In an email sent to Quest users Monday, Meta notes that it currently collects “the data required for your Meta Quest to work properly.” Starting with the next software update, though, the company will begin collecting and aggregating “anonymized data about… device usage” from Quest users. That anonymized data will be used “for things like building better experiences and improving Meta Quest products for everyone,” the company writes.
A linked help page on data sharing clarifies that Meta can collect anonymized versions of any of the usage data included in the “Supplemental Meta Platforms Technologies Privacy Policy,” which was last updated in October. That document lists a host of personal information that Meta can collect from your headset, including:
- “Your audio data, when your microphone preferences are enabled, to animate your avatar’s lip and face movement”
- “Certain data” about hand, body, and eye tracking, “such as tracking quality and the amount of time it takes to detect your hands and body”
- Fitness-related information such as the “number of calories you burned, how long you’ve been physically active, [and] your fitness goals and achievements”
- “Information about your physical environment and its dimensions” such as “the size of walls, surfaces, and objects in your room and the distances between them and your headset”
- “Voice interactions” used when making audio commands or dictations, including audio recordings and transcripts that might include “any background sound that happens when you use those services” (these recordings and transcriptions are deleted “immediately” in most cases, Meta writes)

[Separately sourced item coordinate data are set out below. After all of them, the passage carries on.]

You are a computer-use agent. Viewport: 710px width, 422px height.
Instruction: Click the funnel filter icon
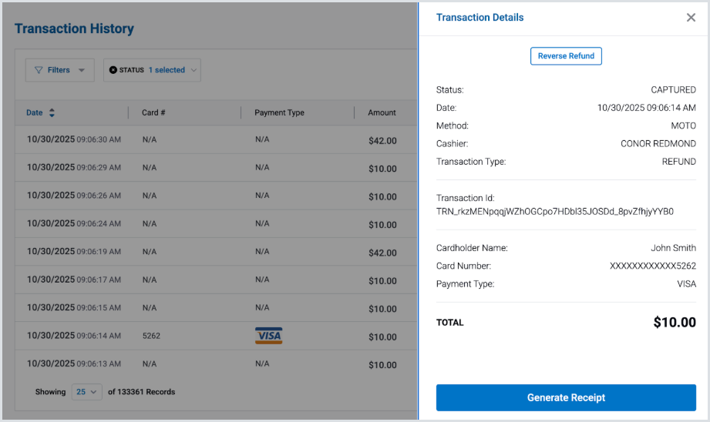[x=39, y=70]
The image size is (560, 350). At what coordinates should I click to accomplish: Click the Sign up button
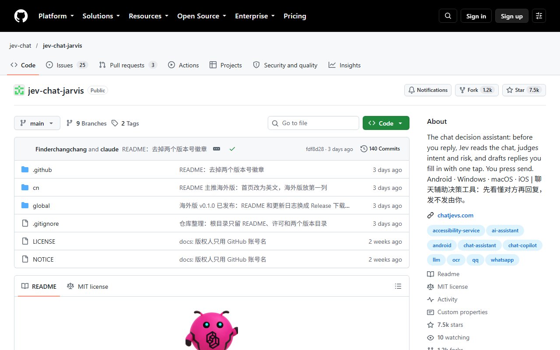512,16
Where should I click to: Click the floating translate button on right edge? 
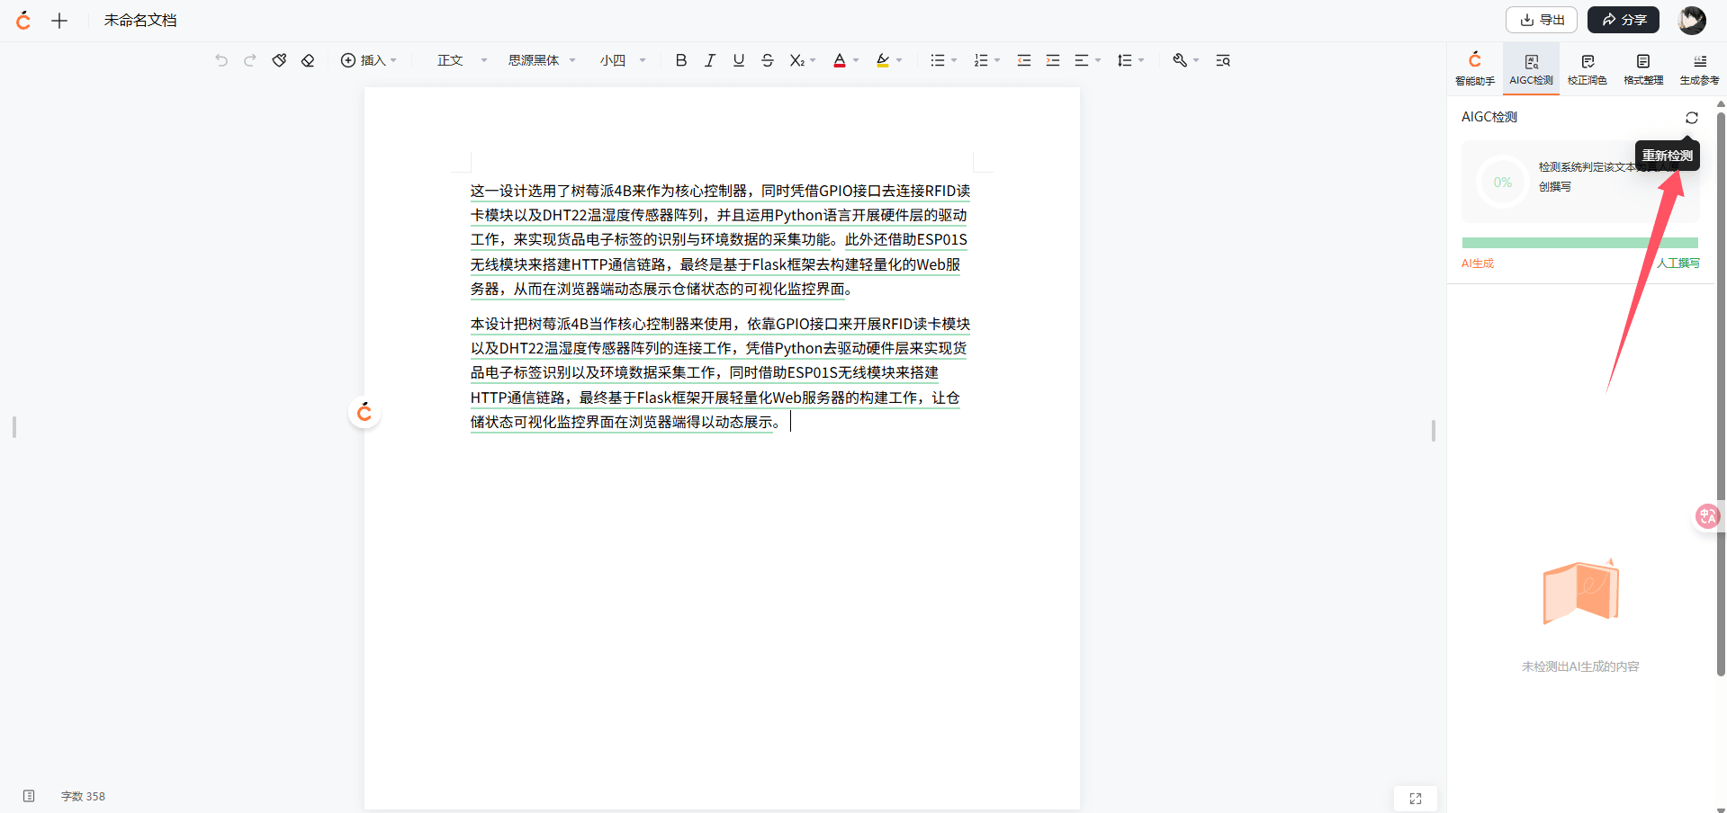1706,516
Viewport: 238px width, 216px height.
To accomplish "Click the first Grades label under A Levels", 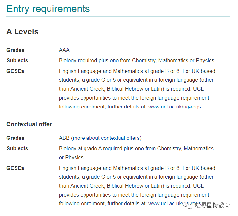I will 15,50.
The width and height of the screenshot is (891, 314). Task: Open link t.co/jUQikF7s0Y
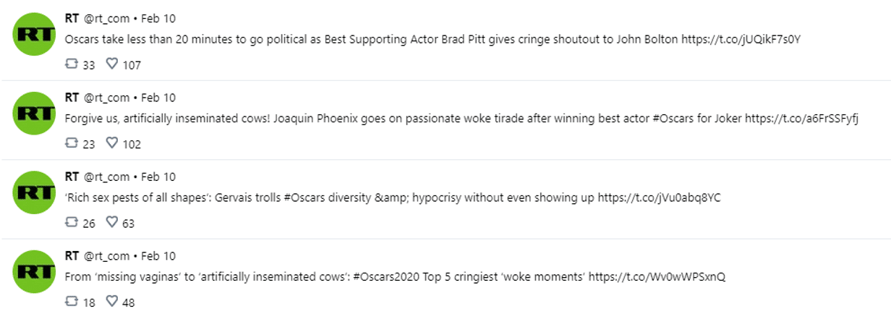tap(741, 40)
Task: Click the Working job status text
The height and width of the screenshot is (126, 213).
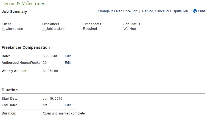Action: [x=130, y=29]
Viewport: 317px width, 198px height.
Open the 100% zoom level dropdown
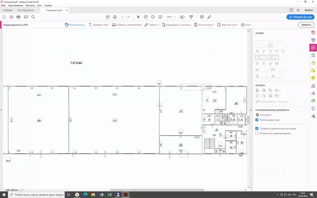171,17
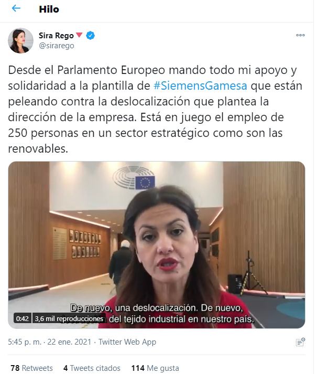Click the tweet activity icon beside timestamp
Image resolution: width=317 pixels, height=374 pixels.
point(300,342)
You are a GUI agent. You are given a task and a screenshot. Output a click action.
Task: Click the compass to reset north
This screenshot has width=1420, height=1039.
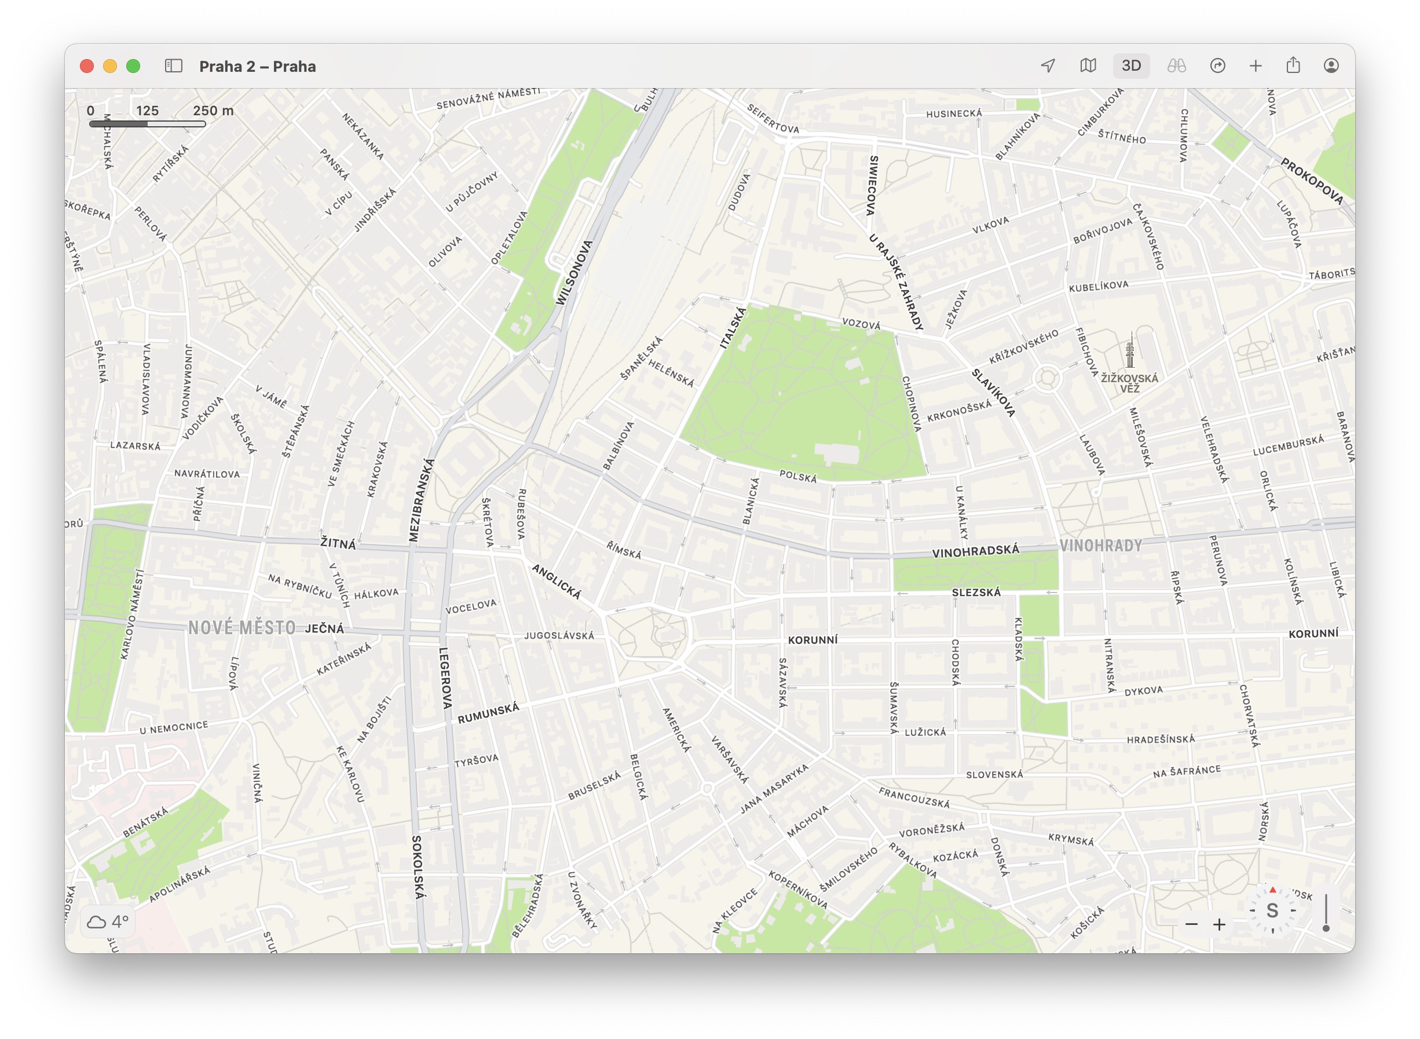(1272, 911)
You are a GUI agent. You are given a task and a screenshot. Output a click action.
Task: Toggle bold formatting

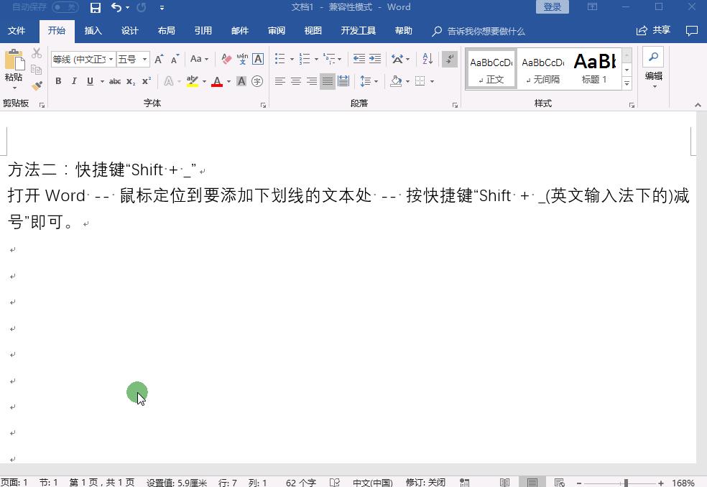point(58,80)
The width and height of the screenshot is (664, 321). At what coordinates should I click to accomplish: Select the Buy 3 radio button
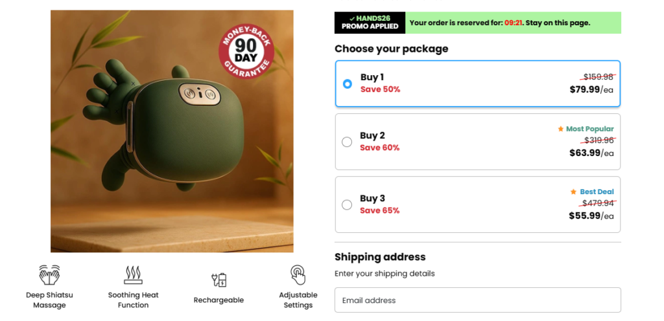click(347, 205)
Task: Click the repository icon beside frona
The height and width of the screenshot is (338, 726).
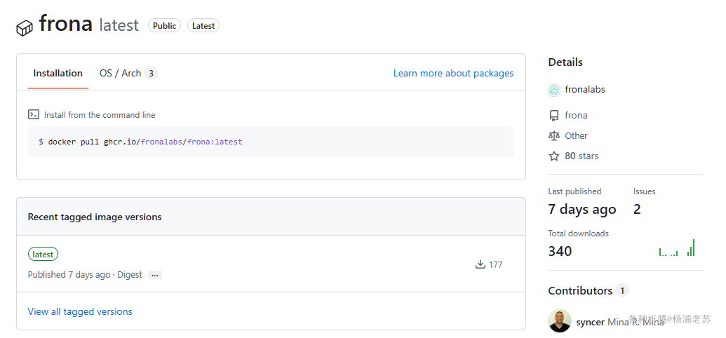Action: [x=554, y=115]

- Information about “your activity in virtual reality,” including “the virtual reality events you attend”
The anonymized collection data is used in part to “analyz[e] device performance and reliability” to “improve the hardware and software that powers your experiences with Meta VR Products.”
Meta’s help page also lists a small subset of “additional data” that headset users can opt out of sharing with Meta. But there’s no indication that Quest users can opt out of the new anonymized data collection policies entirely.
These policies only seem to apply to users who make use of a Meta account to access their Quest headsets, and those users are also subject to Meta’s wider data-collection policies. Those who use a legacy Oculus account are subject to a separate privacy policy that describes a similar but more limited set of data-collection practices.
Not a new concern
Meta is clear that the data it collects “is anonymized so it does not identify you.” But here at Ars, we’ve long covered situations where data that was supposed to be “anonymous” was linked back to personally identifiable information about the people who generated it. The FTC is currently pursuing a case against Kochava, a data broker that links de-anonymized geolocation data to a “staggering amount of sensitive and identifying information,” according to the regulator.
Concerns about VR headset data collection dates back to when Meta’s virtual reality division was still named Oculus. Shortly after the launch of the Oculus Rift in 2016, Senator Al Franken (D-Minn.) sent an open letter to the company seeking information on “the extent to which Oculus may be collecting Americans’ personal information, including sensitive location data, and sharing that information with third parties.”
In 2020, the company then called Facebook faced controversy for requiring Oculus users to migrate to a Facebook account to continue using their headsets. That led to a temporary pause of Oculus headset sales in Germany before Meta finally offered the option to decouple its VR accounts from its social media accounts in 2022.